- **PROMPT**:
The required answer is an exact copy of every line from the beginning of the entries through the line with "Substack (1835, 16)", with all pictures omitted.

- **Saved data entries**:
== == ==

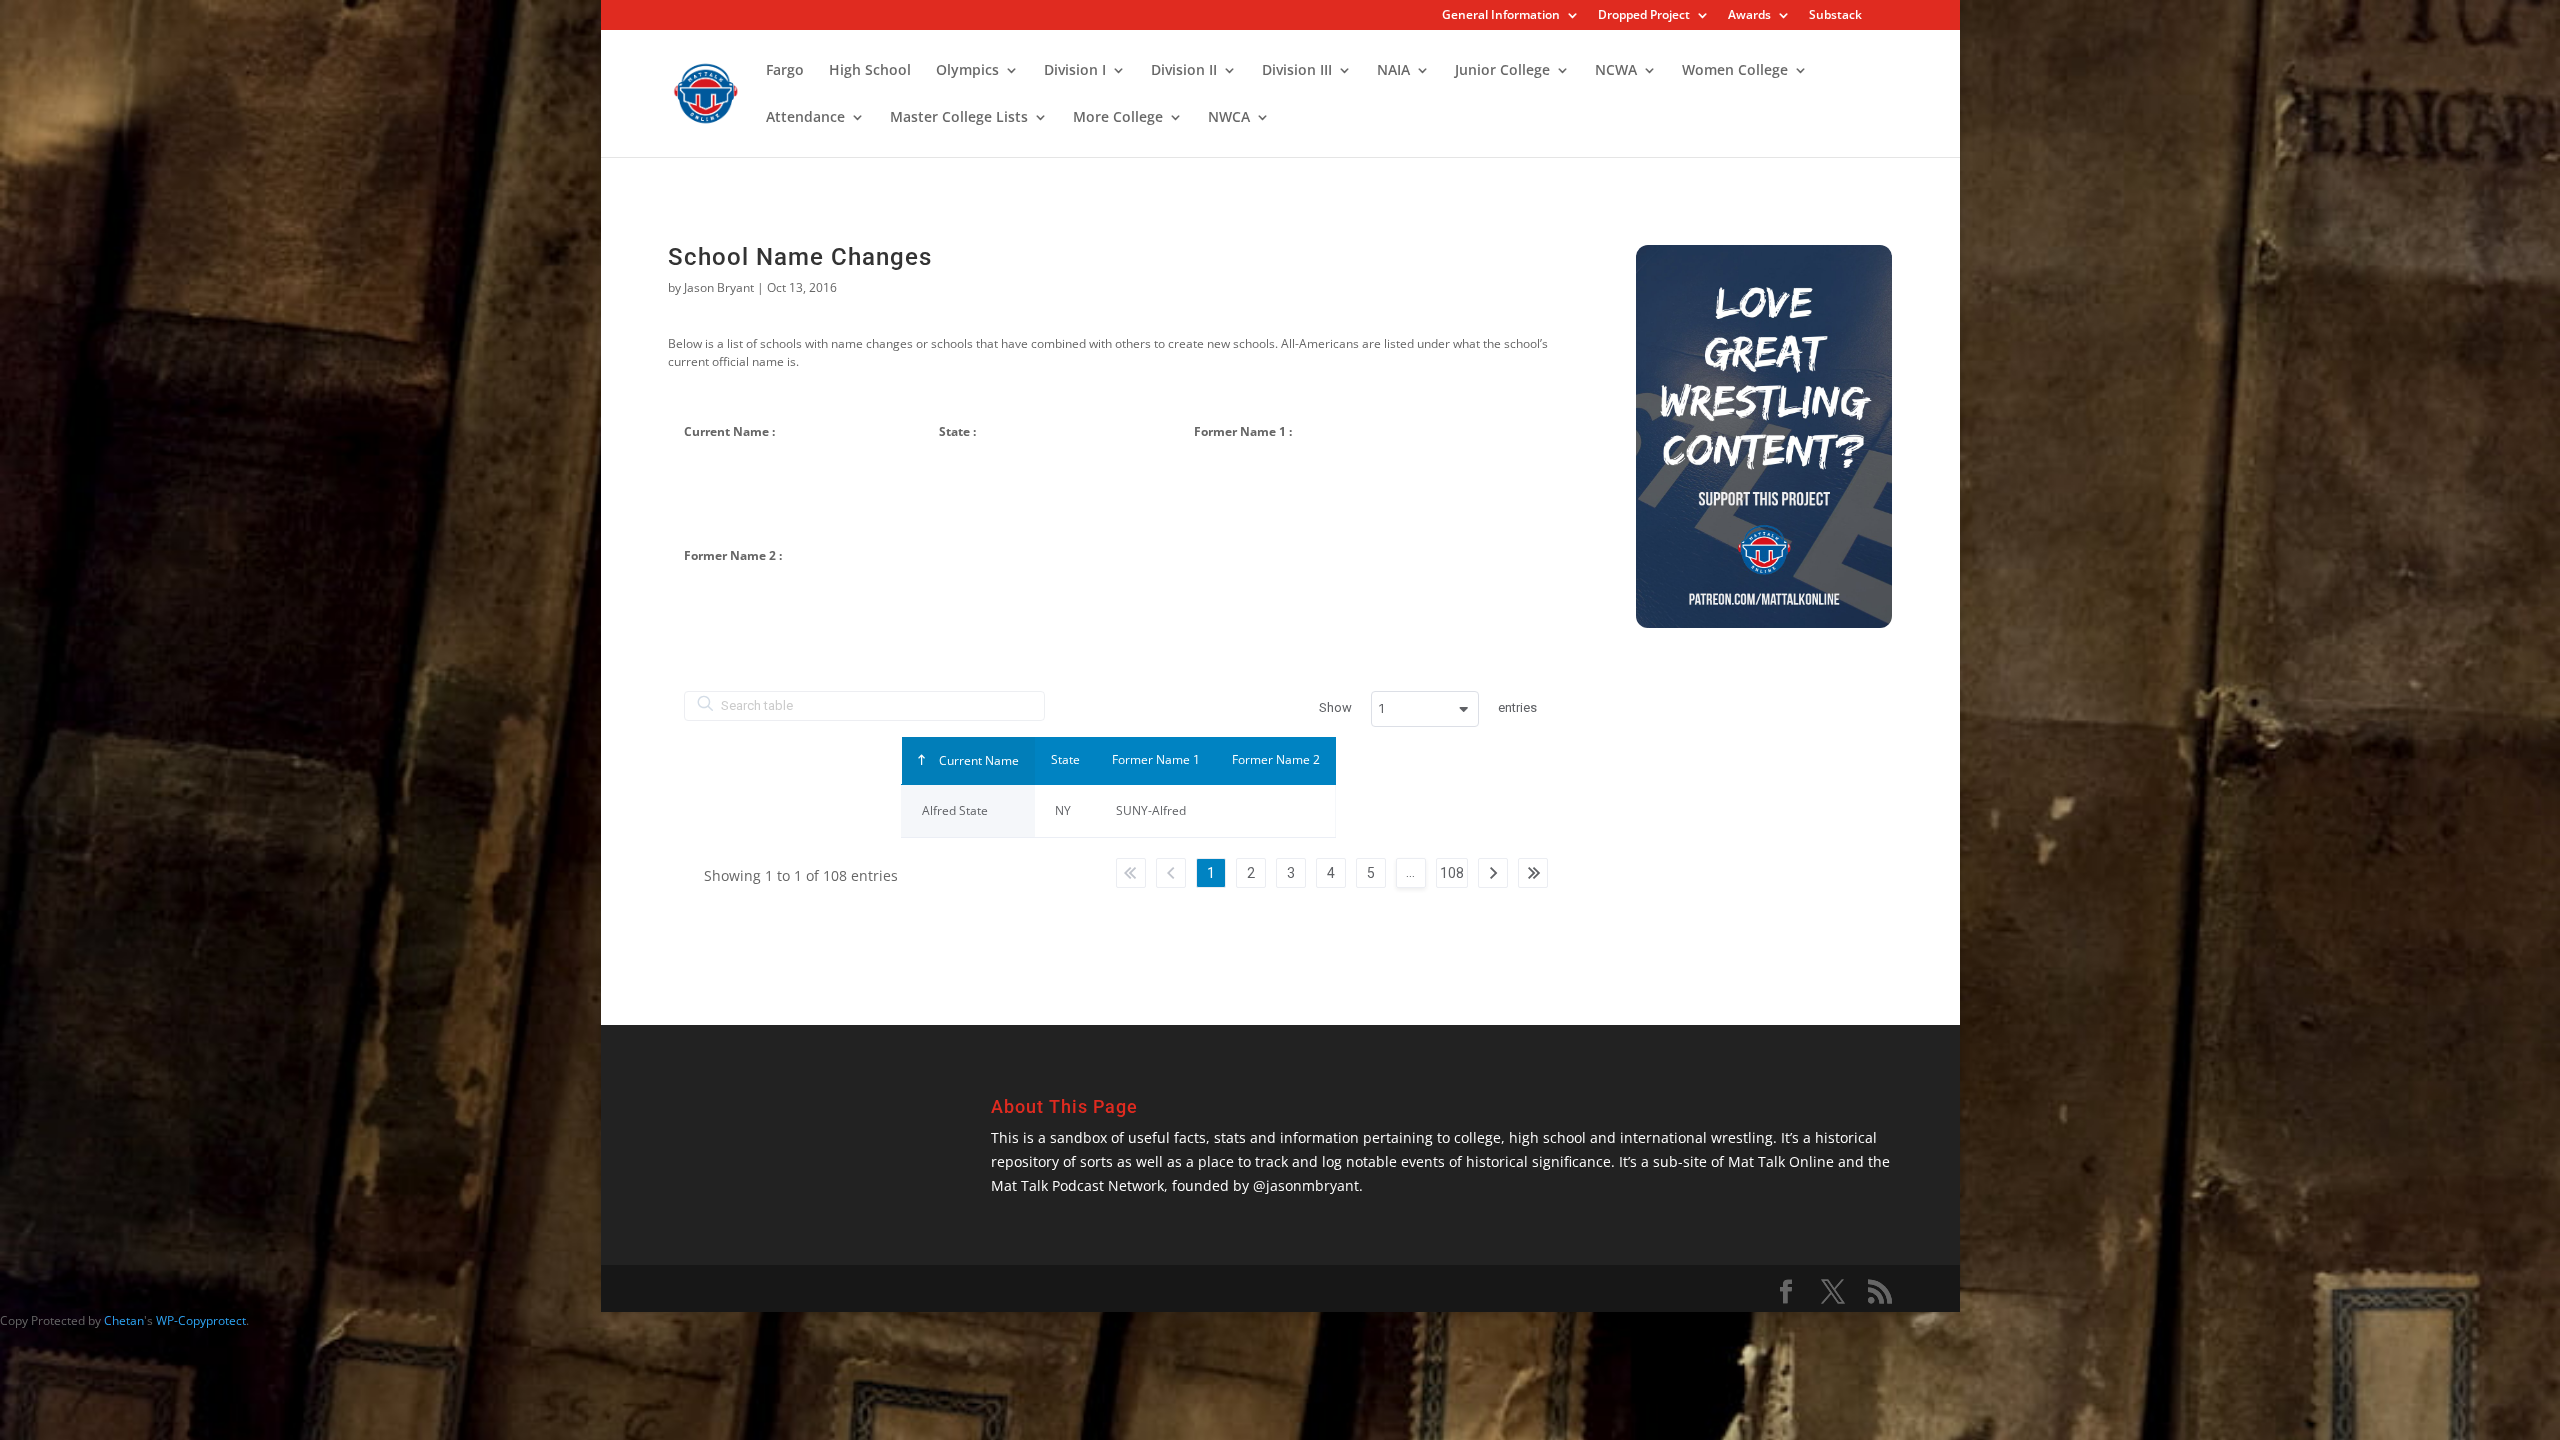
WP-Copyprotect (201, 1320)
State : (957, 431)
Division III (1297, 71)
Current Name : (729, 431)
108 (1452, 873)
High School (870, 71)
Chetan (124, 1320)
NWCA (1229, 118)
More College (1118, 118)
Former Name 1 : (1243, 431)
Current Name (977, 760)
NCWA (1616, 71)
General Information (1501, 16)
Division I (1075, 71)
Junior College (1502, 71)
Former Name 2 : (733, 555)
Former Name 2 (1276, 759)
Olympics (967, 71)
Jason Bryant (719, 287)
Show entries (1428, 708)
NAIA (1393, 71)
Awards (1749, 16)
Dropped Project (1644, 16)
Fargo (785, 71)
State (1065, 759)
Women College (1735, 71)
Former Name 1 (1156, 759)
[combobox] (1425, 709)
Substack (1835, 16)
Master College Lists (959, 118)
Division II (1184, 71)
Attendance (805, 118)
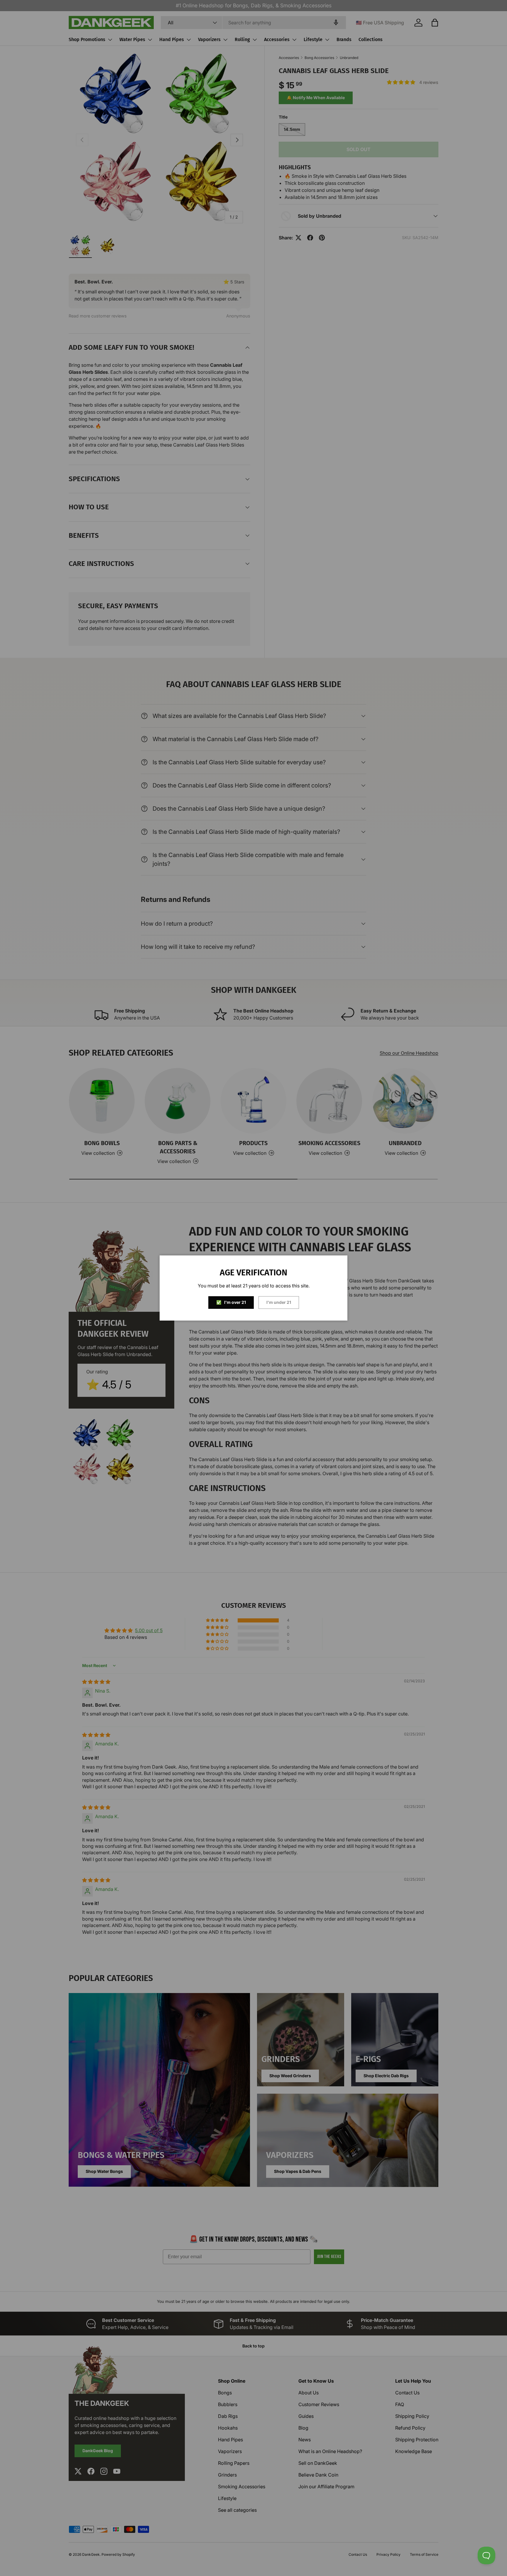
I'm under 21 (278, 1302)
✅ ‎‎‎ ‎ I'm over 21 (231, 1302)
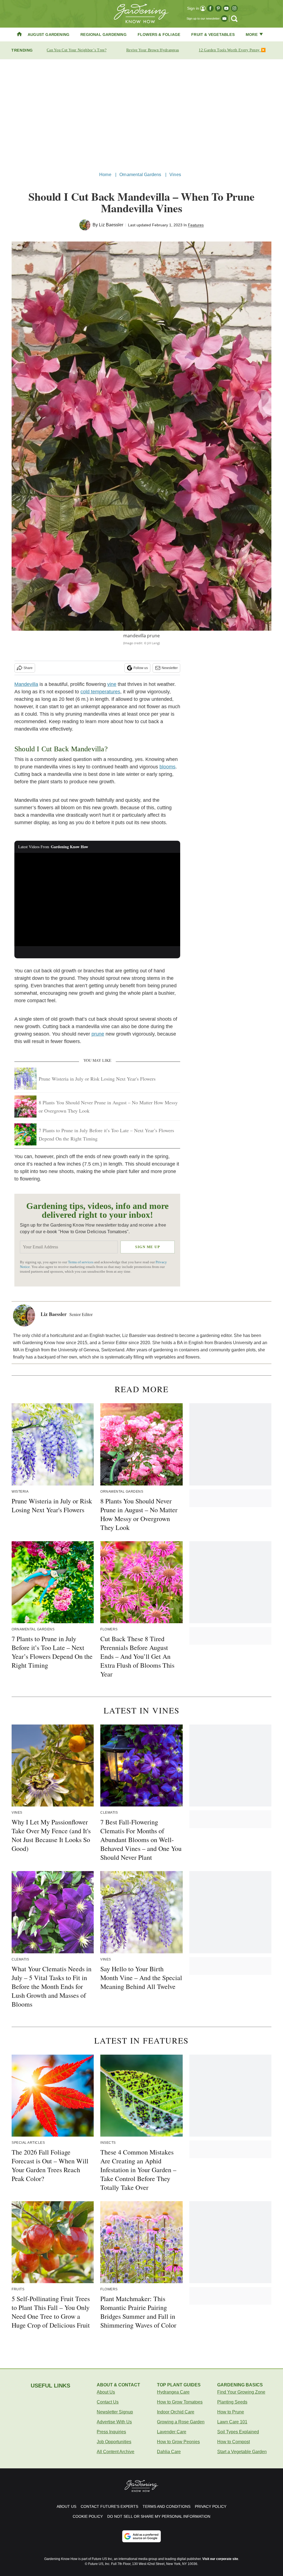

== == ==

- **RESULT OF THE EXERCISE**:
WP-Copyprotect (201, 1320)
State : (957, 431)
Division III (1297, 71)
Current Name : (729, 431)
108 (1452, 873)
High School (870, 71)
Chetan (124, 1320)
NWCA (1229, 118)
More College (1118, 118)
Former Name 1 : (1243, 431)
Current Name (977, 760)
NCWA (1616, 71)
General Information (1501, 16)
Division I (1075, 71)
Junior College (1502, 71)
Former Name 2 : (733, 555)
Former Name 2 (1276, 759)
Olympics (967, 71)
Jason Bryant (719, 287)
Show entries (1428, 708)
NAIA (1393, 71)
Awards (1749, 16)
Dropped Project (1644, 16)
Fargo (785, 71)
State (1065, 759)
Women College (1735, 71)
Former Name 1 (1156, 759)
[combobox] (1425, 709)
Substack (1835, 16)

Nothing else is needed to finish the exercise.